## WHAT IS EXPECTED
Pick out each line in the entries that contains the string "screenshot", matching case exactly, and copy those lines out.

## DATA ROWS
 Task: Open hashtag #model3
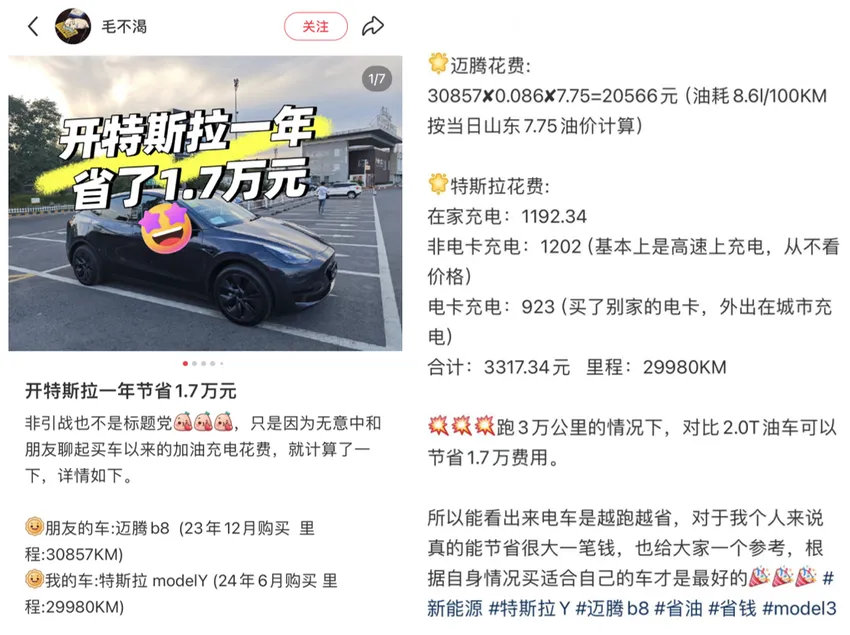click(799, 608)
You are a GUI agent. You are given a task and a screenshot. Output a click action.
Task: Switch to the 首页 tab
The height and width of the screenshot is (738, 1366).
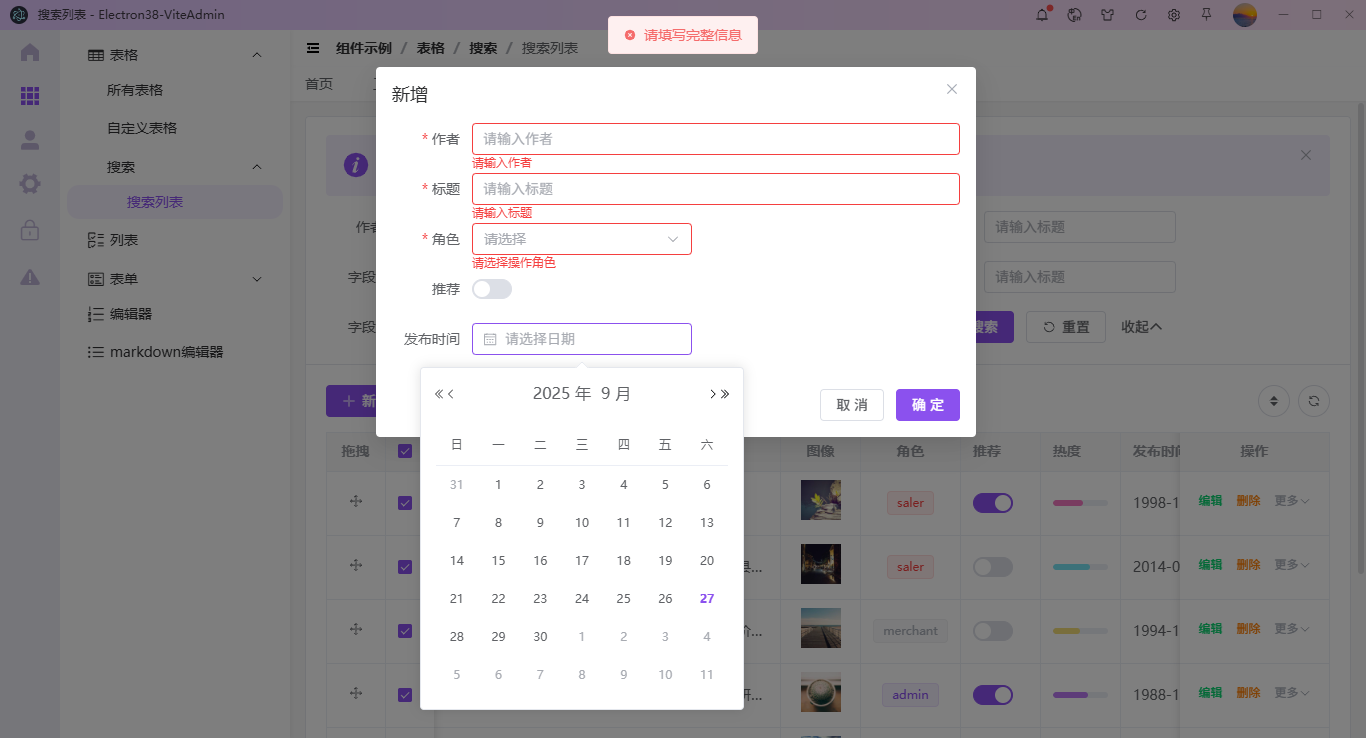point(319,84)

## TASK OUTPUT
You are a GUI agent. You are given a task and a screenshot. Output a click action.
The height and width of the screenshot is (738, 1366).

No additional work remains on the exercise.